## Goal
Reproduce every one of the following items verbatim, with each line kept unchanged and in its original order.

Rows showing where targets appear
#####

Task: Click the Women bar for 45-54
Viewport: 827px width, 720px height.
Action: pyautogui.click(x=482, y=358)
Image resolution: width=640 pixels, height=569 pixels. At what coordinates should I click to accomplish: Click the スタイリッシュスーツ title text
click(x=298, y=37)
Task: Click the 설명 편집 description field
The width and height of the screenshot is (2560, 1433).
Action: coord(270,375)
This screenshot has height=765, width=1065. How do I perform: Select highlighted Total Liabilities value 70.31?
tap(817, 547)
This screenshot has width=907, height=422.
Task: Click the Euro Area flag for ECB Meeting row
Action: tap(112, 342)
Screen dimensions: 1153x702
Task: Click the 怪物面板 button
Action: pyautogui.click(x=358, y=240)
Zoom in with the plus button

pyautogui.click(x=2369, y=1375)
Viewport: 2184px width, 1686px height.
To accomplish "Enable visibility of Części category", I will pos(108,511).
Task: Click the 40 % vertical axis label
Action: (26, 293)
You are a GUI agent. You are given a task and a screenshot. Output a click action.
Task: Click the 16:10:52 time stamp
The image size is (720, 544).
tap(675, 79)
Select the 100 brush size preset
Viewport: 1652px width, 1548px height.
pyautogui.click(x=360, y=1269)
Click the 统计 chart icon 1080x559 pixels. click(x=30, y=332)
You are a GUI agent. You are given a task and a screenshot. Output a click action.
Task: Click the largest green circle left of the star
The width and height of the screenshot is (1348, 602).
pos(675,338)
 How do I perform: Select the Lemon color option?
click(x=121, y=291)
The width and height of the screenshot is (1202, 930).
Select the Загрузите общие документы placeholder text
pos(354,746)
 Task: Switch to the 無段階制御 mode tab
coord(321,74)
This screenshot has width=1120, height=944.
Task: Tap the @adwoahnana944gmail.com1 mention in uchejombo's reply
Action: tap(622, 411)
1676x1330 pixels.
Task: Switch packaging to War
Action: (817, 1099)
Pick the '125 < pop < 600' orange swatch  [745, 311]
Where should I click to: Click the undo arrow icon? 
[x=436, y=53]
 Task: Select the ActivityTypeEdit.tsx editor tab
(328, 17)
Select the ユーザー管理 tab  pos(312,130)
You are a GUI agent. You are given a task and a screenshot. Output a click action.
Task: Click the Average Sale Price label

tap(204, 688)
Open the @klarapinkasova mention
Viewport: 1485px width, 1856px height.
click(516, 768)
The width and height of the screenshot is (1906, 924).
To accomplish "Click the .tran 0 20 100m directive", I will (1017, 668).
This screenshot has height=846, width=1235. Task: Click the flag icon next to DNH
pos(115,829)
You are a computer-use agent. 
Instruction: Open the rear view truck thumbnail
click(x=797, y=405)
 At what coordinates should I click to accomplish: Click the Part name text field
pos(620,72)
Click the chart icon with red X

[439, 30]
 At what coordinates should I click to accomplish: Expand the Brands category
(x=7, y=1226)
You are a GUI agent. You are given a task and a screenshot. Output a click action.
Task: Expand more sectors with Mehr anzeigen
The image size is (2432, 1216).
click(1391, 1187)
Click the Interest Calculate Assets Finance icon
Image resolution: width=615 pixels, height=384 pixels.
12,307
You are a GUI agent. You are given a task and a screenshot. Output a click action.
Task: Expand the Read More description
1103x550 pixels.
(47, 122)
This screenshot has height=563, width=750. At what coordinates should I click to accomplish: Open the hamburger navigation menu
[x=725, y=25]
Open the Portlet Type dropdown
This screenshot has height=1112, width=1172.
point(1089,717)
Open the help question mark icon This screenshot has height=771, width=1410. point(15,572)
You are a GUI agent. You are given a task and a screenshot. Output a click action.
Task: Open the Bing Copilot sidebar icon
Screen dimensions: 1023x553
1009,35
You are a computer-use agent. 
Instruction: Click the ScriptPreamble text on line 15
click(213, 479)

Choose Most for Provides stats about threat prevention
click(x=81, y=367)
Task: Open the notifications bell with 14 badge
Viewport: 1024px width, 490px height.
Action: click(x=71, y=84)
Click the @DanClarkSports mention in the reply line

#####

## Reply to the exercise
Task: Click the Women bar for 45-54
Viewport: 827px width, 720px height.
Action: pyautogui.click(x=482, y=358)
Image resolution: width=640 pixels, height=569 pixels. At what coordinates should I click to accomplish: Click the スタイリッシュスーツ title text
click(x=298, y=37)
Task: Click the 설명 편집 description field
The width and height of the screenshot is (2560, 1433).
Action: coord(270,375)
This screenshot has height=765, width=1065. How do I perform: Select highlighted Total Liabilities value 70.31?
tap(817, 547)
This screenshot has width=907, height=422.
Task: Click the Euro Area flag for ECB Meeting row
Action: tap(112, 342)
Screen dimensions: 1153x702
Task: Click the 怪物面板 button
Action: pyautogui.click(x=358, y=240)
Zoom in with the plus button

pyautogui.click(x=2369, y=1375)
Viewport: 2184px width, 1686px height.
To accomplish "Enable visibility of Części category", I will pos(108,511).
Task: Click the 40 % vertical axis label
Action: (26, 293)
You are a GUI agent. You are given a task and a screenshot. Output a click action.
Task: Click the 16:10:52 time stamp
The image size is (720, 544).
tap(675, 79)
Select the 100 brush size preset
Viewport: 1652px width, 1548px height.
pyautogui.click(x=360, y=1269)
Click the 统计 chart icon 1080x559 pixels. click(x=30, y=332)
You are a GUI agent. You are given a task and a screenshot. Output a click action.
Task: Click the largest green circle left of the star
The width and height of the screenshot is (1348, 602).
pos(675,338)
 How do I perform: Select the Lemon color option?
click(x=121, y=291)
The width and height of the screenshot is (1202, 930).
Select the Загрузите общие документы placeholder text
pos(354,746)
 Task: Switch to the 無段階制御 mode tab
coord(321,74)
This screenshot has width=1120, height=944.
Task: Tap the @adwoahnana944gmail.com1 mention in uchejombo's reply
Action: tap(622, 411)
1676x1330 pixels.
Task: Switch packaging to War
Action: (817, 1099)
Pick the '125 < pop < 600' orange swatch  [745, 311]
Where should I click to: Click the undo arrow icon? 
[x=436, y=53]
 Task: Select the ActivityTypeEdit.tsx editor tab
(328, 17)
Select the ユーザー管理 tab  pos(312,130)
You are a GUI agent. You are given a task and a screenshot. Output a click action.
Task: Click the Average Sale Price label

tap(204, 688)
Open the @klarapinkasova mention
Viewport: 1485px width, 1856px height.
click(516, 768)
The width and height of the screenshot is (1906, 924).
To accomplish "Click the .tran 0 20 100m directive", I will (1017, 668).
This screenshot has height=846, width=1235. Task: Click the flag icon next to DNH
pos(115,829)
You are a computer-use agent. 
Instruction: Open the rear view truck thumbnail
click(x=797, y=405)
 At what coordinates should I click to accomplish: Click the Part name text field
pos(620,72)
Click the chart icon with red X

[439, 30]
 At what coordinates should I click to accomplish: Expand the Brands category
(x=7, y=1226)
You are a GUI agent. You are given a task and a screenshot. Output a click action.
Task: Expand more sectors with Mehr anzeigen
The image size is (2432, 1216).
click(1391, 1187)
Click the Interest Calculate Assets Finance icon
Image resolution: width=615 pixels, height=384 pixels.
12,307
You are a GUI agent. You are given a task and a screenshot. Output a click action.
Task: Expand the Read More description
1103x550 pixels.
(47, 122)
This screenshot has height=563, width=750. At what coordinates should I click to accomplish: Open the hamburger navigation menu
[x=725, y=25]
Open the Portlet Type dropdown
This screenshot has height=1112, width=1172.
point(1089,717)
Open the help question mark icon This screenshot has height=771, width=1410. point(15,572)
You are a GUI agent. You are given a task and a screenshot. Output a click action.
Task: Open the Bing Copilot sidebar icon
Screen dimensions: 1023x553
1009,35
You are a computer-use agent. 
Instruction: Click the ScriptPreamble text on line 15
click(213, 479)

Choose Most for Provides stats about threat prevention
click(x=81, y=367)
Task: Open the notifications bell with 14 badge
Viewport: 1024px width, 490px height.
Action: click(x=71, y=84)
Click the @DanClarkSports mention in the reply line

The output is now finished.